The requested output is every line from the one with "[search] (1186, 153)" through the last line below, printed exactly.

> SOURCE MATERIAL

◆ ◆ ◆ ◆

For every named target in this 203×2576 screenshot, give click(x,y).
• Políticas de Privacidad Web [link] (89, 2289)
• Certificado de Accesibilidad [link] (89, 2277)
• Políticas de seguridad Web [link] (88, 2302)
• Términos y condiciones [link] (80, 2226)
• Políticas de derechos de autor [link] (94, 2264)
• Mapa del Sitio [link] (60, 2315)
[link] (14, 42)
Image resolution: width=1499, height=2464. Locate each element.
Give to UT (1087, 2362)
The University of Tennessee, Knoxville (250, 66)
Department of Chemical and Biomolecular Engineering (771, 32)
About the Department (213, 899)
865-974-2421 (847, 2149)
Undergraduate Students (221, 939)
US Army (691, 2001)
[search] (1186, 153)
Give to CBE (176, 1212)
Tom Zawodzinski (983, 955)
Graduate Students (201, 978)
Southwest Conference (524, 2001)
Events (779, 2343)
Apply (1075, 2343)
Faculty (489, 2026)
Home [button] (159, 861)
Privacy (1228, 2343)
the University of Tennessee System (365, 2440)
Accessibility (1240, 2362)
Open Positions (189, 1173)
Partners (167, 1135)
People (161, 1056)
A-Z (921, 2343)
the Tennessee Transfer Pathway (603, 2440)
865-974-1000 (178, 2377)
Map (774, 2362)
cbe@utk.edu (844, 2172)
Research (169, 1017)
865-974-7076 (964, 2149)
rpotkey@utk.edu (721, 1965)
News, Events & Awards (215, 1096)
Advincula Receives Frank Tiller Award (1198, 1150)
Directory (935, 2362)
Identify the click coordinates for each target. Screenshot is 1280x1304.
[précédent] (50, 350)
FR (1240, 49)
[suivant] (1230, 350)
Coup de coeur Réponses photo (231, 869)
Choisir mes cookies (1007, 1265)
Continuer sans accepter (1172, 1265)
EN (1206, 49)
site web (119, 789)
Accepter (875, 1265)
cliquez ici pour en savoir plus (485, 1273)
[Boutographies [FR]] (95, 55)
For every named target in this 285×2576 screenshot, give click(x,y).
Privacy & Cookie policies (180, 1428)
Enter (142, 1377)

◆ ◆ ◆ ◆

> TASK RESULT
[search] (1186, 153)
Give to CBE (176, 1212)
Tom Zawodzinski (983, 955)
Graduate Students (201, 978)
Southwest Conference (524, 2001)
Events (779, 2343)
Apply (1075, 2343)
Faculty (489, 2026)
Home [button] (159, 861)
Privacy (1228, 2343)
the University of Tennessee System (365, 2440)
Accessibility (1240, 2362)
Open Positions (189, 1173)
Partners (167, 1135)
People (161, 1056)
A-Z (921, 2343)
the Tennessee Transfer Pathway (603, 2440)
865-974-1000 (178, 2377)
Map (774, 2362)
cbe@utk.edu (844, 2172)
Research (169, 1017)
865-974-7076 (964, 2149)
rpotkey@utk.edu (721, 1965)
News, Events & Awards (215, 1096)
Advincula Receives Frank Tiller Award (1198, 1150)
Directory (935, 2362)
Identify the click coordinates for each target. Screenshot is 1280x1304.
[précédent] (50, 350)
FR (1240, 49)
[suivant] (1230, 350)
Coup de coeur Réponses photo (231, 869)
Choisir mes cookies (1007, 1265)
Continuer sans accepter (1172, 1265)
EN (1206, 49)
site web (119, 789)
Accepter (875, 1265)
cliquez ici pour en savoir plus (485, 1273)
[Boutographies [FR]] (95, 55)
For every named target in this 285×2576 screenshot, give click(x,y).
Privacy & Cookie policies (180, 1428)
Enter (142, 1377)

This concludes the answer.